Lines 159 to 160 in f6bb10a

	/* File System events based on Inotify(2). Linux >= 2.6.32 is suggested */
	int flb_tail_fs_init(struct flb_input_instance *in,

[l2dy]

Indeed. If you use Fluent Bit built with -DFLB_INOTIFY=Off, can you reproduce this issue?

[singalravi]

@holycheater Did you find any solution to this problem?

[holycheater]

We made a hack to restart fluent-bit after rotating logs, building fluent-bit without inotify (it would just stat() watched files on a regular interval) should work too

[Helmut-Onna]

Having a similar issue in a gcloud k8s cluster and using fluent-bit v1.2.0
After a couple of days running, the number of files open minus closed by the tail plugin stays over 11k.
Number of files is taken from curl -s http://127.0.0.1:2020/api/v1/metrics | jq.

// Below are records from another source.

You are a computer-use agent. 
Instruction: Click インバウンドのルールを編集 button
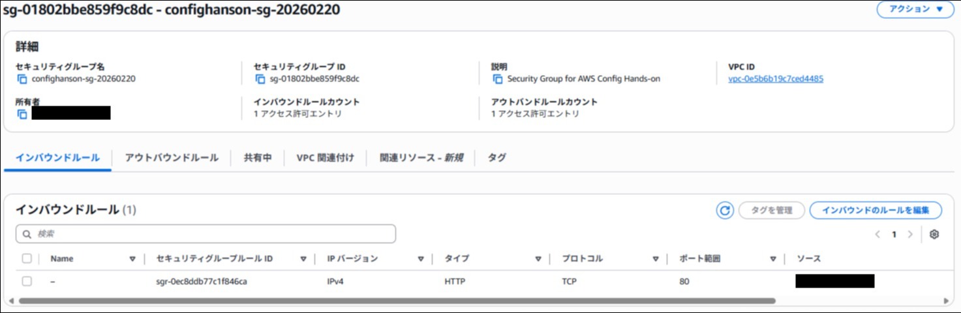click(x=876, y=210)
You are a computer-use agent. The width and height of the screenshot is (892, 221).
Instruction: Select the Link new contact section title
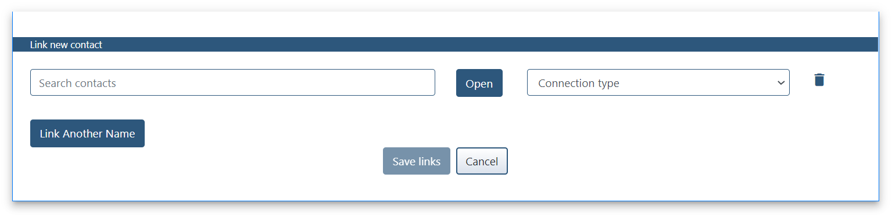click(66, 45)
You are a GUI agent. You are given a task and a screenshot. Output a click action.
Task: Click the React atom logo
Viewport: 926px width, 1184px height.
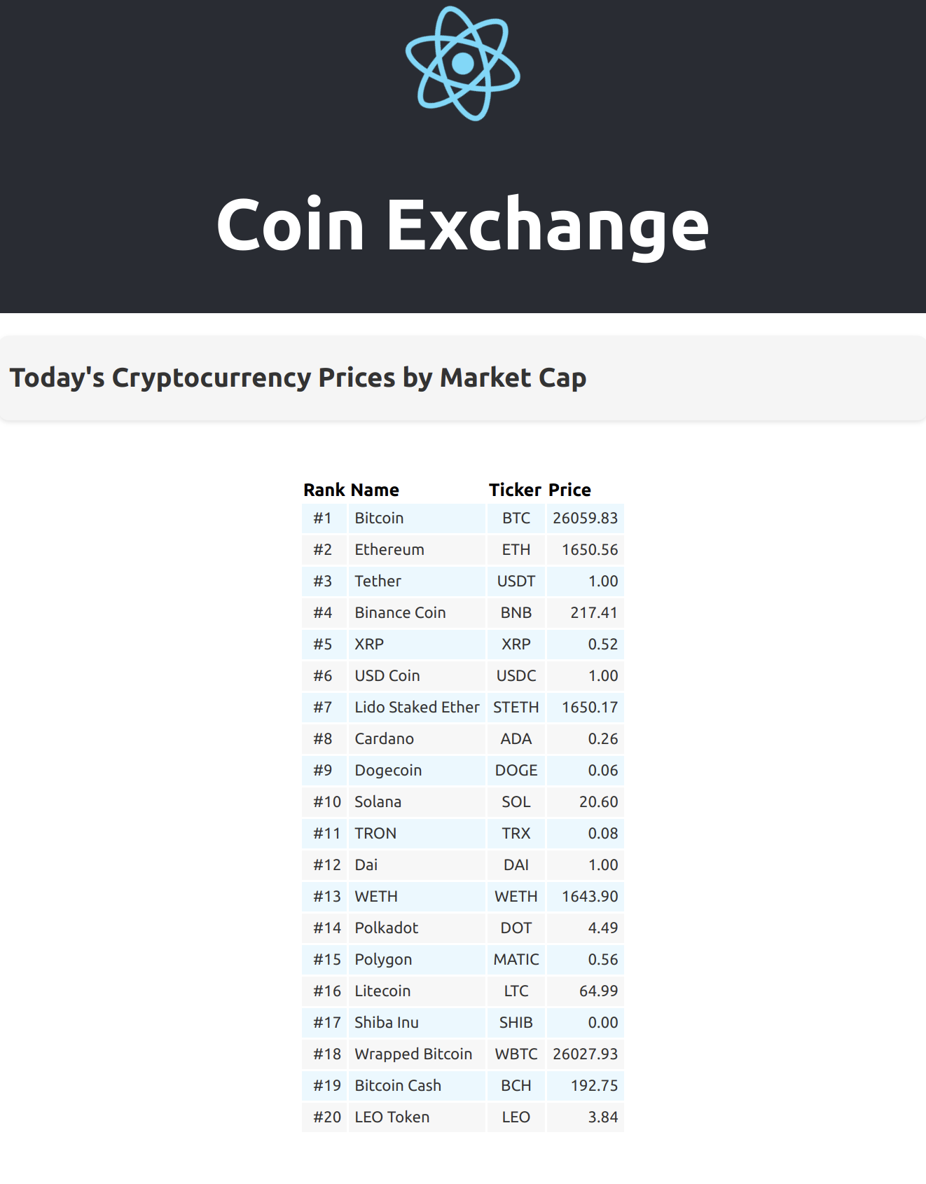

The node becomes problematic with other pods/apps unable to start due to the no space left on device misleading error which its actually the inotify watches limit has been reached.

Increasing the watches is just a workaround and will just delay the issue, as the actual files never reach that high. (after restarting fluentbit the number reported goes to ~120 files actually open)

[krancour]

I've been encountering this as well. I've been sending a million lines to stdout very quickly from just one single Docker container. I reliably get about the first ~650,000 lines. The last line I get is always the last line before the log was rotated. I never get even one line from the new file after rotation. Popping into the sqlite database to poke around, record shows no recognition of rotation and an offset that exceeds the new file's length.

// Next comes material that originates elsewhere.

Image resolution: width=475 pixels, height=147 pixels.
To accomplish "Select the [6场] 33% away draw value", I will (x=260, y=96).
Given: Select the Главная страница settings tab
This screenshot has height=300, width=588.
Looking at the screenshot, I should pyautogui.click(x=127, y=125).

@edsiper any insight on this?

[rashmichandrashekar]

I am seeing the same issue under high scale. Any workarounds/updates?

[akashmantry]

We had the same issue running fluent-bit on EKS. Logs came at a rate of 50 k req/s. After updating fluent-bit to v1.6.8, bumping up the resources, and using a combination of memory and filesystem for buffering messages, we were able to avoid the log loss. We also modified the log rotation on EKS to rotate files only after reaching 10 GB.
Here is the fluent-bit config we have:

  fluent-bit-input.conf: |
    [INPUT]
        Name              tail
        Path              /var/log/containers/*.log
        Parser            docker
        Tag               kube.*
        Refresh_Interval  1
        Skip_Long_Lines   On
        Buffer_Chunk_Size 10MB
        Buffer_Max_Size 10MB
        Rotate_wait 60
        storage.type filesystem
        DB /var/log/flb_kube.db
        Read_from_Head On
        Mem_Buf_Limit 500MB
  fluent-bit-output.conf: |2

    [OUTPUT]
        Name kafka
        Match *
        Brokers bg-kafka-private-cp-kafka.default.svc.cluster.local:9092
        Topics kubernetes_cluster
        Timestamp_Format  iso8601
        storage.total_limit_size  10G
        rdkafka.batch.num.messages 10000
        rdkafka.batch.size 10000000
        rdkafka.request.required.acks 1
        rdkafka.linger.ms 2000
        rdkafka.compression.codec lz4
  fluent-bit-service.conf: |
    [SERVICE]
        Flush        1
        Daemon       Off
        Log_Level    info
        Parsers_File parsers.conf
        Parsers_File parsers_custom.conf
        storage.path /var/log/flb-storage/
        storage.backlog.mem_limit 500MB

[loburm]

@akashmantry, our team also experienced similar issue in GKE. After a very spiky load (10 MB/s) for a few seconds file is rotated but it seems that Fluent Bit is not tracking a new file (after one more rotation it detects a new file). Do you know if upgrade to 1.6.8 by itself could resolve this issue or we should combine all methods?

[akashmantry]

@loburm you might have to try a combination of these to figure out what works for your use case. switching to the latest version is always recommended. for us, moving to Kafka and increasing the log file size eliminated the log loss problems.

[loburm]

@edsiper I think we had a similar case in GKE recently. First there was a heavy load (multiple MBs per second), during which log rotation happens. Fluent Bit hasn't managed to detect a new file and continues reading logs only after the next rotation.

[github-actions]

This issue is stale because it has been open 90 days with no activity. Remove stale label or comment or this will be closed in 5 days. Maintainers can add the exempt-stale label.

[github-actions]

This issue was closed because it has been stalled for 5 days with no activity.